:: What you have to do ::
Both the line below containing "Expand the Otázky na predajcu section" and the line containing "Given: Open external", along with every line between them, should be repeated exactly; no other line belongs in the answer.

:: Information provided ::
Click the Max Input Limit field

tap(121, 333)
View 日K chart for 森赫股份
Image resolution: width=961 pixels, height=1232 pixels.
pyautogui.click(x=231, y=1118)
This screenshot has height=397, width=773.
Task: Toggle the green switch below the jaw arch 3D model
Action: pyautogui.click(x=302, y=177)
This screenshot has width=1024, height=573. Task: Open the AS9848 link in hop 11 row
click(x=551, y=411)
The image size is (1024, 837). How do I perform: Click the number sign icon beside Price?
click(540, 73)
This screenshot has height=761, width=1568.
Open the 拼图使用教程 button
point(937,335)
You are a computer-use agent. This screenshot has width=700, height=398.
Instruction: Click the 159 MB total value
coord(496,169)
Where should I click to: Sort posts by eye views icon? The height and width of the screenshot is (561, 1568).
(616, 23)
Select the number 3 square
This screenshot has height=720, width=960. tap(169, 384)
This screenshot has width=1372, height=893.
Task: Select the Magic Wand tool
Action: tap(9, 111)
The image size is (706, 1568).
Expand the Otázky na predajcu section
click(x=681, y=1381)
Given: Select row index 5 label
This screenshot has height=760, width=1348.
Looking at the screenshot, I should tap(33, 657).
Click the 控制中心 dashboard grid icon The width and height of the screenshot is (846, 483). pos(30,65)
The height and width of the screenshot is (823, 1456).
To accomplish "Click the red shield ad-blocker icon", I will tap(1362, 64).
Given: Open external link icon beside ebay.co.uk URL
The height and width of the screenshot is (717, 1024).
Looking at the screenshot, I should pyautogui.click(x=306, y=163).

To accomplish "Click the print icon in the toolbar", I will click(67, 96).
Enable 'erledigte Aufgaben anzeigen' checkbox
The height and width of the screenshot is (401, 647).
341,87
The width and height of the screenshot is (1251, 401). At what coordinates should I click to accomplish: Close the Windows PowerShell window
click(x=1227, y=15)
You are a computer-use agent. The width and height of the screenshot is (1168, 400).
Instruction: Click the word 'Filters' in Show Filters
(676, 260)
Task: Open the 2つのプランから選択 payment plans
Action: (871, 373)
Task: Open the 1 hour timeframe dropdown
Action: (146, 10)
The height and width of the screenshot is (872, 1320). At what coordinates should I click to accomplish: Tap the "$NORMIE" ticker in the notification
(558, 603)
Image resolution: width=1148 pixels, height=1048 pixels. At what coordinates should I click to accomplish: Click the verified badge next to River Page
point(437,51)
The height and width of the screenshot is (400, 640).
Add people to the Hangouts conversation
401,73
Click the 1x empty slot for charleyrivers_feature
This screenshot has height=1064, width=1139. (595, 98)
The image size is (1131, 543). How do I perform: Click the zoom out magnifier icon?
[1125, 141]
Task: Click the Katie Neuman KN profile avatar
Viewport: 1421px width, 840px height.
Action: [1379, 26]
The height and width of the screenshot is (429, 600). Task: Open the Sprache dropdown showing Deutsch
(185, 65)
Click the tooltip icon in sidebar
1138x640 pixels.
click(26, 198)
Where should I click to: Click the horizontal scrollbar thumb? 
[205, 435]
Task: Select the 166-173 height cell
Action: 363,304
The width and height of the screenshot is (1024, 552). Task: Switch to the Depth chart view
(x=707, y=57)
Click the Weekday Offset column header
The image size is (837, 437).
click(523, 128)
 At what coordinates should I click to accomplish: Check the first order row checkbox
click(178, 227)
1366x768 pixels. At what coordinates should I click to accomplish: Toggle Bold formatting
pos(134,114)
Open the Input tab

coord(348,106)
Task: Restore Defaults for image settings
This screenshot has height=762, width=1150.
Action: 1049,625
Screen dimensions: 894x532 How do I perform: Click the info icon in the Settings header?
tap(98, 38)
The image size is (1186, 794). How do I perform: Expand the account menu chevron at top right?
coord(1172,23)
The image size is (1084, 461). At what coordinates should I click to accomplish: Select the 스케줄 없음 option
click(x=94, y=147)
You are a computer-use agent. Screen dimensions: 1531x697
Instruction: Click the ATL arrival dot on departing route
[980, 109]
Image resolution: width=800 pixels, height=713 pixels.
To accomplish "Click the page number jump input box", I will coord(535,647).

:: Answer for the task ::
Expand the Otázky na predajcu section
click(x=681, y=1381)
Given: Select row index 5 label
This screenshot has height=760, width=1348.
Looking at the screenshot, I should tap(33, 657).
Click the 控制中心 dashboard grid icon The width and height of the screenshot is (846, 483). pos(30,65)
The height and width of the screenshot is (823, 1456).
To accomplish "Click the red shield ad-blocker icon", I will tap(1362, 64).
Given: Open external link icon beside ebay.co.uk URL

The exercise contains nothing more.